クリーンセンター大村戦線異状なし!(したたかJFE VS 裏金川崎重工業)

いや〜しかし暑い。クーラー壊れたかと思うくらいの灼熱が続き。
JC-net・日刊セイケイ読者の皆さん、生きてますか?今日も暑さと一緒に、石破氏の粘り腰もジリジリ上がっております。今しばらくの辛抱です。
さてさて、クリーンセンター業界も灼熱の如き煮えたぎっております。
気づけば世は「DBO時代」――設計・建設・運営、丸ごと抱えてナンボの勝負の世界である。
昔の「とりあえず入札して様子見」なんてヌルい時代はとっくに終了している。
今や、営業費、提案書印刷、設計積算……何をするにも札束に羽がついてるように飛ぶ飛ぶ。
「考えなしに出たら骨も残らん」ってのが常識になってきている。
そんなサバイバルゲームの中、相変わらず抜かりないのが――
出ました、したたかJFEである。

この男、いやこの会社、とにかくしつこい。
前回自分が取った案件は当然キープ。他社がやってた現場でも、次は俺のターンとばかりに情報を漁りまっている。
施工履歴、営業癖、地元のコネ、協力業者の動き、自治体の空気、果ては議員の飯の好みまで調べてるんじゃねえかってレベルで、情報を“拾って、寝かせて、活かす”。
もう完全に情報ヤクザである。

一方、そんな『したたかなJFE』に意地になって張り合うのが、裏金の川崎重工である。
こっちは情報よりも「接待力」、「名刺力」を駆使して飲ませ、食わせて、笑わせて、人の心をほぐして裏金を奪うスタイルである。
営業マンは口説き屋、宴会芸人、場合によっては人生相談までこなす万能型までいて、もはや営業というより夜の蝶。

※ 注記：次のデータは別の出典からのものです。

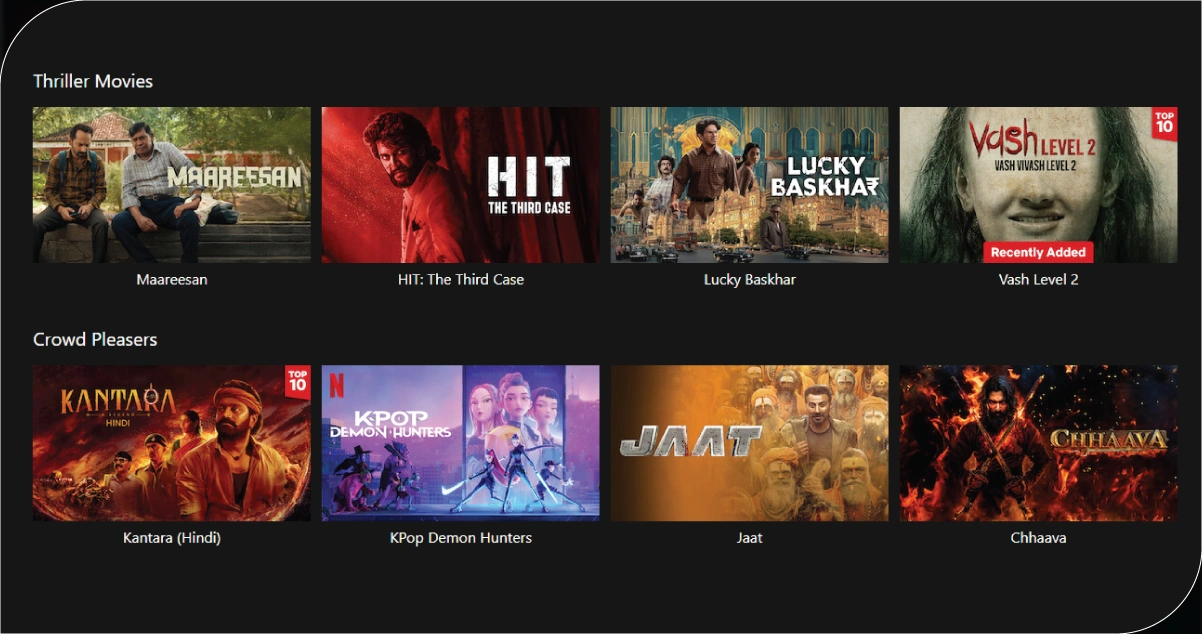Viewport: 1202px width, 634px height.
Task: Open the Chhaava movie poster
Action: point(1038,443)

JFEとは真逆のアプローチで、地元に入り込んでくる。
だがしかし、したたかJFEを出し抜くのはそう簡単じゃない。
「勝ちパターン」が見えなけりゃ、他社は腰が重い。
費用だけがかさむから、最近じゃ全社参画なんて奇跡レベル。
みんな事前にデータと空気読んで、行けそうなら手を挙げる。そうじゃなきゃ静かに見守る。
……ってところに、何の脈略も前触れもなく飛び込んでくるのが、天下の三菱重工である。

この会社、マジで自由人というしかない。
とりあえず安く出す。提案内容は……まあ、出すだけマシ。
調子良けりゃ沖縄県の浦添案件のように本番直前に「やっぱムリ」とドロン。
まるでお祭りの屋台。雰囲気だけ盛り上げてサッと消える。
そして、そんな三菱に振り回されて「えっ、マジで来たの?」と焦る他メーカー。
場をかき乱すジョーカー的存在にして、好意的に見れば業界のカンフル剤でもある。
だけど現場からすると、「空気読んでくれよ……」な存在であることも事実である。
とにかく、今この瞬間もどこかで、したたかJFEが牙を研ぎ、
川崎重工が夜の街で乾杯し、三菱がふらっと現れては消えていく。
この業界、今日も何が起きるかわからない。
案件が続く限り、情報と腹芸と戦術の三つ巴。
クリーンセンター戦線異状なし、まだまだ熱い。